A Cautious Turn Among Doctors
In the wake of the Tysabri-related PML deaths, physicians have developed not only a much more conservative approach to prescribing, but also a heightened sensitivity to safety and tolerability in general and a greater appreciation of the true potency of MS drugs.
The current MS market looks more or less like it did three years ago when Tysabri arrived on the scene. The beta interferon class, consisting of Biogen Idec's Avonex, Bayer Schering's Betaseron, and Merck Serono's Rebif, remains dominant, accounting for 69 percent of prescriptions written in the US in 2007. Avonex leads with a little more than a third of market share. Not far behind is Teva's Copaxone (glatiramer acetate), a polypeptide therapy that was introduced at almost the same time as Avonex in 1996, and that meets the need for a non-interferon treatment absent neutralizing antibodies and flulike symptoms. Copaxone has long been the market's No. 2 drug, its growth hindered by the need for daily self-injections.
The Tysabri clinical trials demonstrated the risks of using this disease-modifying MS agent, especially in combination with beta-interferons. What had been a growing sense of confidence in the first-generation biologicals—which went so far as to compel the drugmakers to launch dual-therapy Tysabri/Avonex trials during the MAb's clinical development—was shaken when two of the three cases of PML emerged from those trials.

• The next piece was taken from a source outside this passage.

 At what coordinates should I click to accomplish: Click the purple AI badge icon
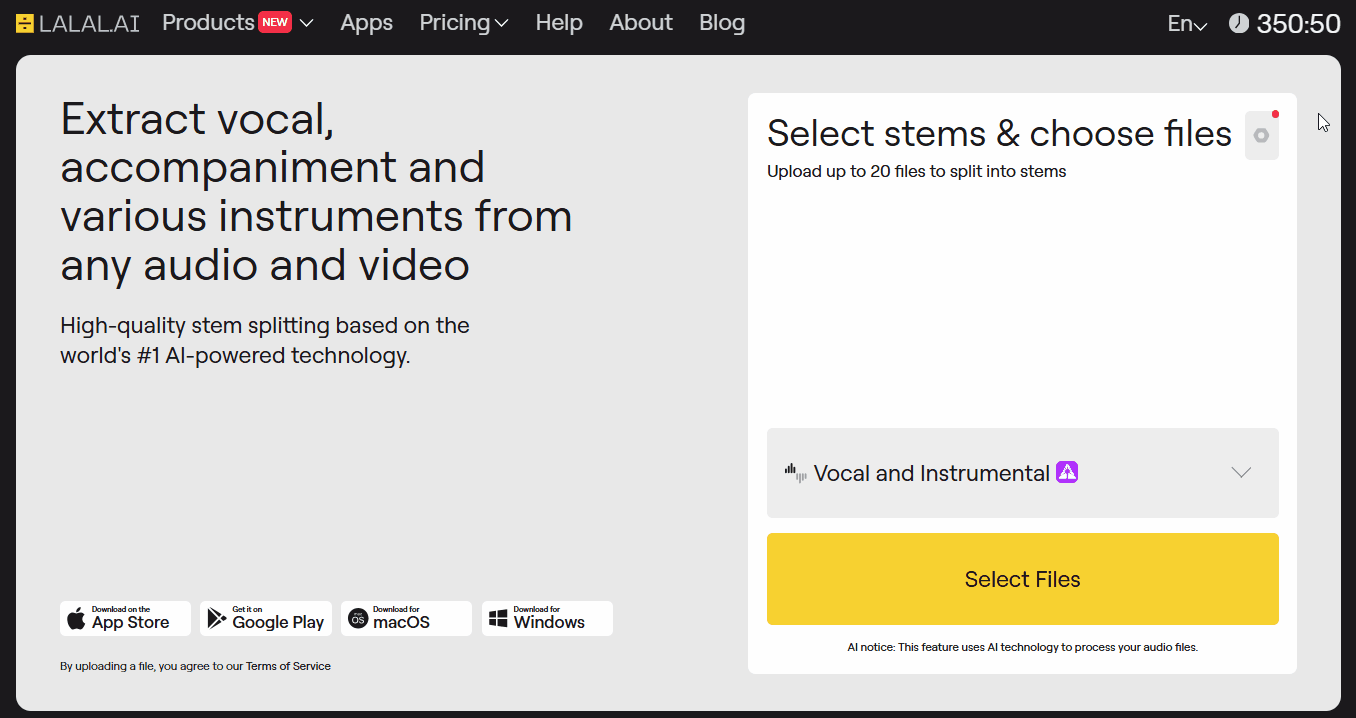point(1067,473)
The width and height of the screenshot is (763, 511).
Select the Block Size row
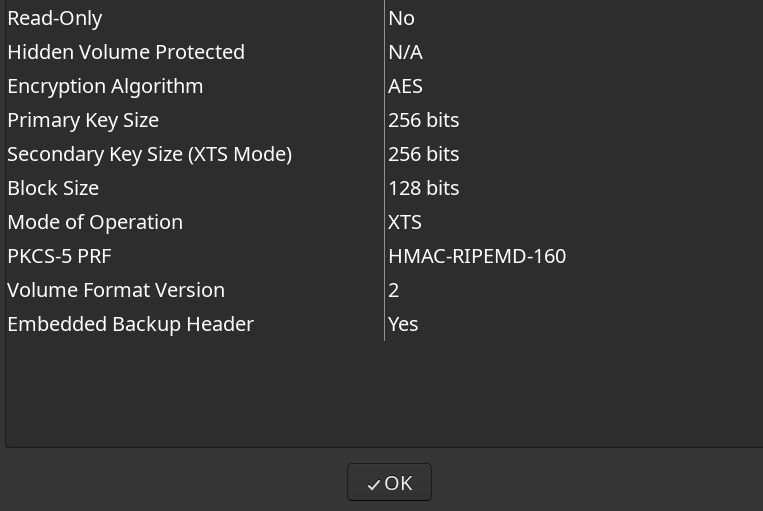tap(384, 188)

Combination therapy is no longer recommended.
Neurologists are also increasingly wary of switching a patient from a drug that has proved effective to a new treatment that may offer greater efficacy, but may also expose them to a new set of side effects. Doctors are demanding more extensive, longer term clinical data before endorsing a new MS drug on a broad basis. This orientation—call it the Tysabri effect—will likely slow the uptake of the new oral MS drugs as well.

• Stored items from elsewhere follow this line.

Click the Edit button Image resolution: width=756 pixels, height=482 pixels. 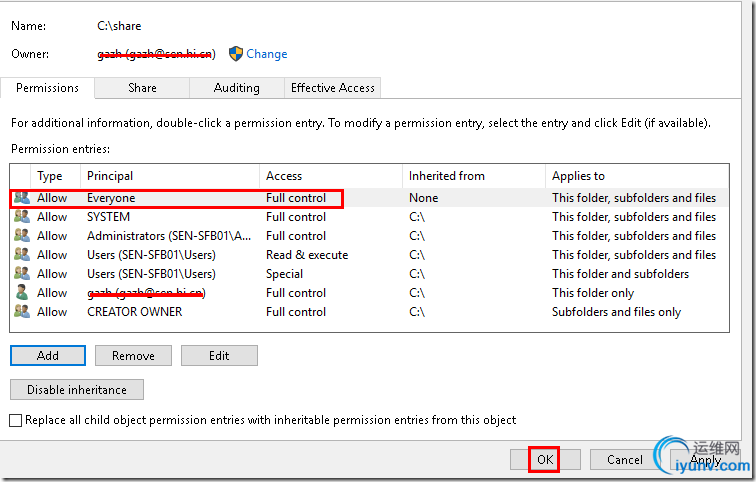pyautogui.click(x=219, y=356)
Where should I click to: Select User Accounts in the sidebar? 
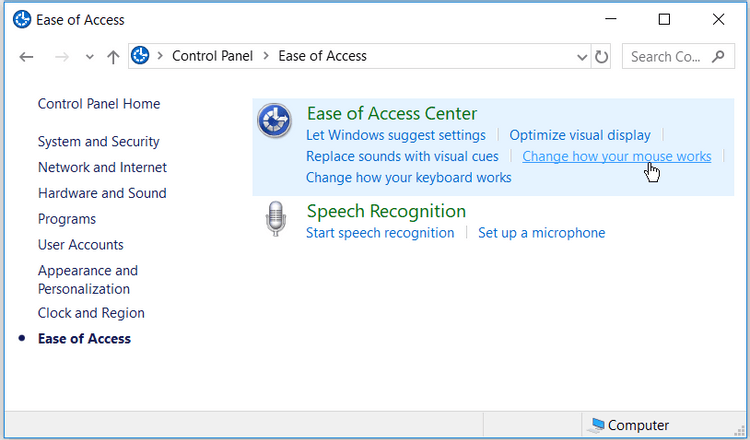(x=81, y=245)
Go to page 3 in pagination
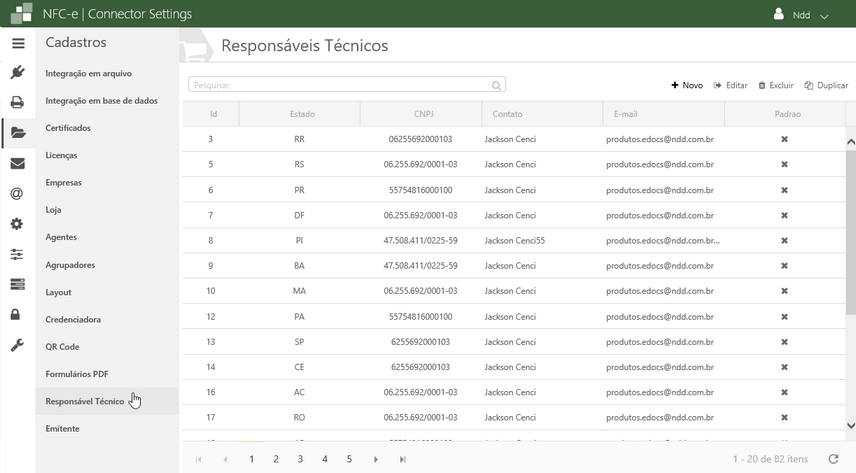The image size is (856, 473). click(300, 459)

Holding Tysabri back is the physicians' understandable fear that the drug may be too "heavy-handed" for the majority of patients, who have on-ly mild-to-moderate relapse-remitting MS. (Those using Tysabri, and the ones who cried loudest for its return to the market, had more aggressive or advanced stages of the disease generally beyond the reach of the beta interferons.) Tysabri's market share is likely to reach 5 percent this year, despite the new PML scare; the MAb will gain traction through 2014, while the beta interferons slowly decline as they are bested by new treatment options (see "Future Market Trends for Current Products, 2007–2014").

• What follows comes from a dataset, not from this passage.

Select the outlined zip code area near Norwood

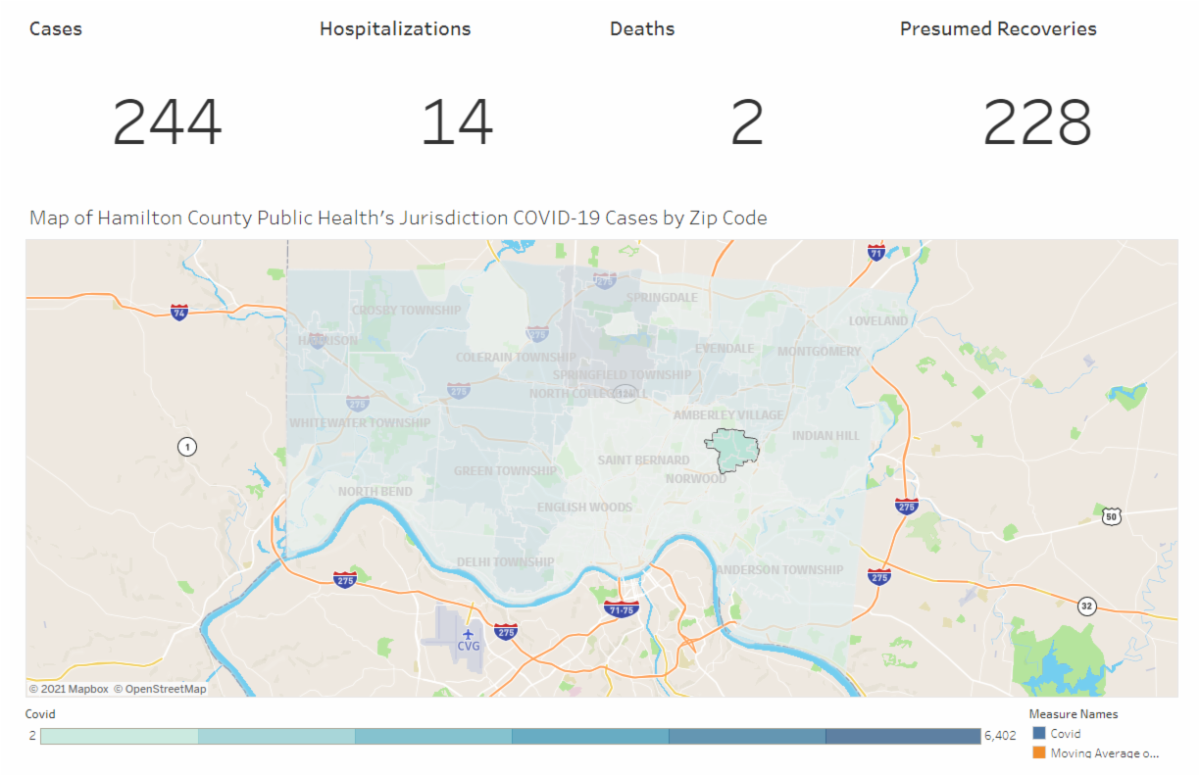pyautogui.click(x=731, y=450)
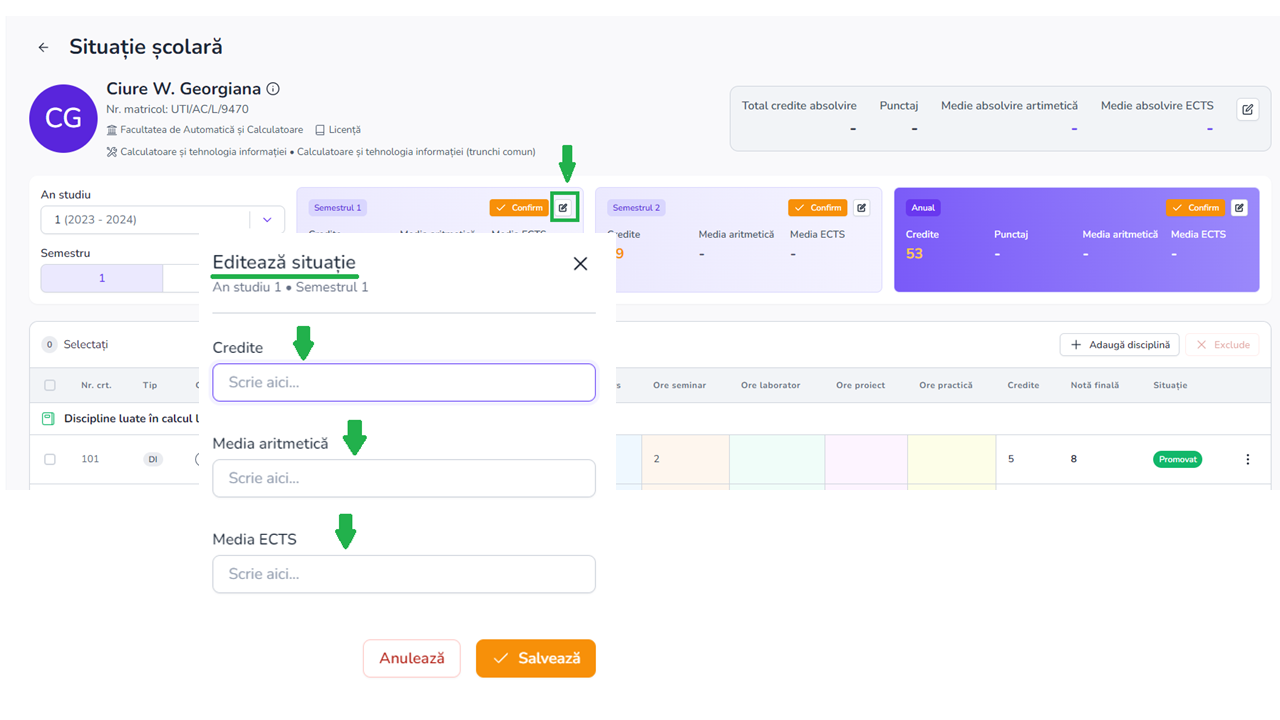
Task: Check the checkbox for row 101
Action: tap(50, 459)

The Pipeline and Its Promises
Development delays and failures have made the expectation of an oral MS drug old news for almost a decade. In 2005, Merck Serono/Teva's cladribine and Sanofi-Aventis' teriflunomide were two oral drugs on track to launch in 2008. Since that analysis, Teva's oral formulation of the injectable Copaxone got derailed, while cladribine and teriflunomide remain in clinical trials with filings now targeted for 2009 and 2012, respectively, according to company estimates. But recent positive trial outcomes suggest that one or more oral formulations may finally reach the market by 2014. The most promising, in addition to cladribine and teriflunomide, are Teva's laquinimod and Novartis' FTY720. All are late-stage compounds that use a unique mechanism of action to achieve reductions in relapse rates, in new lesion formation in the brain, and in the risk of disability progression.